Sixteen of St. Kate’s Occupational Therapy and Occupational Therapy Assistant students staged a CarFit event at the Roseville Fire Station last Thursday. CarFit is designed to help older drivers improve the “fit” and safety of their vehicles through a 12-point checklist that includes everything from tilting the steering wheel properly to adjusting the distance to the gas and brake pedals.
“As people age, sometimes their cars do not fit them anymore, or they take over driving a spouse’s car, so they need to learn how to adjust,” says Catherine Sullivan, associate professor of occupational science and occupational therapy, who led the students’ work at the event.
Nearly 25 older drivers received education on how to make their car safer — including a spry 98-year-old. The most popular recommendation was how to adjust the mirrors to eliminate blind spots. Another common source of trouble: seat belts.
“A surprising number of older drivers don’t wear seat belts anymore because arthritis makes it difficult for them to reach behind their shoulder,” explains Sullivan. “Sometimes it’s as simple as showing the drivers that there’s a hook — or even a ribbon from home — that will enable them to more easily grab the seat belt.”
Students also educated older drivers on other assistive devices, including foam wedges to make it easier to see over the steering wheel, and handles to aid them with standing when exiting the car.
Opportunities like this provide a valuable bridge from classroom learning to practice.
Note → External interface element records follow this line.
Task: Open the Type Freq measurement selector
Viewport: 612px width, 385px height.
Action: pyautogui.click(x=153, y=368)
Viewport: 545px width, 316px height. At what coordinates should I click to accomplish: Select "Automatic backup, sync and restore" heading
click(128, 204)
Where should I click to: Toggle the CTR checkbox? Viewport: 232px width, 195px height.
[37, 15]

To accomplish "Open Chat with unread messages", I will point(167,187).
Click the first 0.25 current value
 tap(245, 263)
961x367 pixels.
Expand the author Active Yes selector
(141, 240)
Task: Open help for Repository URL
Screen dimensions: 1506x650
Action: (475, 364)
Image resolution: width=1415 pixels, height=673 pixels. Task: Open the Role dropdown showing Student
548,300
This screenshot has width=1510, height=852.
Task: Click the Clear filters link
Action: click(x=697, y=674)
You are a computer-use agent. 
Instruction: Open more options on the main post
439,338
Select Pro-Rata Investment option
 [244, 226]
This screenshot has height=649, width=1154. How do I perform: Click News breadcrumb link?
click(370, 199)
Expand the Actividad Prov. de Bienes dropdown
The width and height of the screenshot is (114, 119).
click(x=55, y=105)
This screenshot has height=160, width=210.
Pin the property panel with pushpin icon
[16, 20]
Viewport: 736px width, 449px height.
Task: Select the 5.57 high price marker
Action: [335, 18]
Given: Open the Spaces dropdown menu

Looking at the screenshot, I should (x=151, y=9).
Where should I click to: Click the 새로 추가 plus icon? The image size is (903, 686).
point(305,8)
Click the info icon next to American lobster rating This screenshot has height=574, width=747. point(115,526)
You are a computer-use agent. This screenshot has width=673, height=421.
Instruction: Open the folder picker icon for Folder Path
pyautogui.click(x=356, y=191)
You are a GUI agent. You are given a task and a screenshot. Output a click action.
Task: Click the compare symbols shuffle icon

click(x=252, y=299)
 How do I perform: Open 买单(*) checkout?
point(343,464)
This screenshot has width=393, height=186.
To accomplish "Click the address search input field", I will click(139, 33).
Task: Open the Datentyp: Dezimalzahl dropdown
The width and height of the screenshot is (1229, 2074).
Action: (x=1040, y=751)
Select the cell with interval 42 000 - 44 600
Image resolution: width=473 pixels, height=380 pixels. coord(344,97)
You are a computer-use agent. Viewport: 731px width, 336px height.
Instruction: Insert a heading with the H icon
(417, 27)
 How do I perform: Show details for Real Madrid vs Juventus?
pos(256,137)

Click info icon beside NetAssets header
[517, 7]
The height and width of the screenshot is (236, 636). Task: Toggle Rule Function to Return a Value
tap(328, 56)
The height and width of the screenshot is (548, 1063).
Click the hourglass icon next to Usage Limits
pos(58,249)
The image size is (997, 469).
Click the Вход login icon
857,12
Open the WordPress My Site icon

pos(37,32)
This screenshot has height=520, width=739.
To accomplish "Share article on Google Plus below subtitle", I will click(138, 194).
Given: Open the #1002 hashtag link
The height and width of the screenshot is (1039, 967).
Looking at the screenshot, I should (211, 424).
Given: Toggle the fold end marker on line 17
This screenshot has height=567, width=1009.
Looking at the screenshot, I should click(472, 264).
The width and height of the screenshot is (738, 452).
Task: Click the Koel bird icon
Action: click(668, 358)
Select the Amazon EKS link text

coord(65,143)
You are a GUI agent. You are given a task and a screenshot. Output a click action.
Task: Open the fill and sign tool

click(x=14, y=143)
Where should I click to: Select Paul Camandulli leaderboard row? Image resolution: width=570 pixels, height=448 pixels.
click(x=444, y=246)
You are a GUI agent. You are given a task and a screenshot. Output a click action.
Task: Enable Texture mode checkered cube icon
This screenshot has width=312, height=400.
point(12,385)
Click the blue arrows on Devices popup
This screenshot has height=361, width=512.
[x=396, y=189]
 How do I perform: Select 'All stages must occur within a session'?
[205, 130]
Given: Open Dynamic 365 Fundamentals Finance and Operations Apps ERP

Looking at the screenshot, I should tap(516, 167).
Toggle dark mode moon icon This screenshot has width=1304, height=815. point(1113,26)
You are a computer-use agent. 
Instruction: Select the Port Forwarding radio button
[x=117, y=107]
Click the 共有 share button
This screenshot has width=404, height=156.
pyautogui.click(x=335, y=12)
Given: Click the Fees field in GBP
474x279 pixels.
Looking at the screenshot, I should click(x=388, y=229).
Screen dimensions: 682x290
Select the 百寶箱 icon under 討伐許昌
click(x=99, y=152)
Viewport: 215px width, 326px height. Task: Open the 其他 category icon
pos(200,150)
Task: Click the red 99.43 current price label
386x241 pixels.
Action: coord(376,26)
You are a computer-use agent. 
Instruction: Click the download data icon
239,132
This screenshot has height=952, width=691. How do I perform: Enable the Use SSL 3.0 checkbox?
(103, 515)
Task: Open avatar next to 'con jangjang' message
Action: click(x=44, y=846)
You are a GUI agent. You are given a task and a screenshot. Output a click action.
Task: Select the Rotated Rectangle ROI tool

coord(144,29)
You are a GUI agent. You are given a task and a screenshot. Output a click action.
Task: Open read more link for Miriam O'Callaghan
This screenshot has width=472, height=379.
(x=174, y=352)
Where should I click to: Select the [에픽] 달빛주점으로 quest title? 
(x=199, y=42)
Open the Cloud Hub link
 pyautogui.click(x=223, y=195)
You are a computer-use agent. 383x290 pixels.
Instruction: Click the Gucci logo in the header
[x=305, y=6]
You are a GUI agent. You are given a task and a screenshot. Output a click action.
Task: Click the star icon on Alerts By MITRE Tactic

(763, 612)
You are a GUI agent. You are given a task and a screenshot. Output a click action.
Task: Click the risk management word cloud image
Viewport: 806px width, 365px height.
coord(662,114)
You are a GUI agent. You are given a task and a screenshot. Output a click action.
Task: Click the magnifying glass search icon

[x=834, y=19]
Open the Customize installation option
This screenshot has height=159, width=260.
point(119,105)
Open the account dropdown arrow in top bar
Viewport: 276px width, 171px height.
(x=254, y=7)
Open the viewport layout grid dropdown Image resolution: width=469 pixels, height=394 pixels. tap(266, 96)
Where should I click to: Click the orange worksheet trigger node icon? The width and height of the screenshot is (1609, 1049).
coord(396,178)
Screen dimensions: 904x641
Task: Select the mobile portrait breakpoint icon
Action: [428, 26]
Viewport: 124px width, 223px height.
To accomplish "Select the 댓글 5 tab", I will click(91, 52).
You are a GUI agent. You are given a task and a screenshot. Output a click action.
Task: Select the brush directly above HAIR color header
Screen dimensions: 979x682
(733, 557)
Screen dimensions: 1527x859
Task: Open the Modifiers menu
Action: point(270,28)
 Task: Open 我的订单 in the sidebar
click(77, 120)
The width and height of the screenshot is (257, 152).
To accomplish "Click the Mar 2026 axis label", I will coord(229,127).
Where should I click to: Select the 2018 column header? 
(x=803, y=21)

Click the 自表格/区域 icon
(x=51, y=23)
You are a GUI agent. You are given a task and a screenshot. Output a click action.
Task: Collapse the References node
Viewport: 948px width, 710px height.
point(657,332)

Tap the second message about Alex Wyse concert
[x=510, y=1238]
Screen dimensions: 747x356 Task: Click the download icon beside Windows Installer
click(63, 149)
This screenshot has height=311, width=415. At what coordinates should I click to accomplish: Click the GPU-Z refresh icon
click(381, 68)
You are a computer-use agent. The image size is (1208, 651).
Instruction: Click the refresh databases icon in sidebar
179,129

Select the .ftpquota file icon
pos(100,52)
“Figuring out how to effectively communicate with an older adult who has hearing issues, or provide practical advice for someone with mobility issues, really puts things into perspective for the students,” says Sullivan. “They feel the relevance of what they’re learning – say with assistive devices – by actually seeing them put into action.”
More about CarFit
CarFit was originally developed as a public service to promote increased safety among drivers over age 55 by the American Society on Aging, in collaboration with the American Association of Retired Persons (AARP), American Occupational Therapy Association, and American Automobile Association (AAA).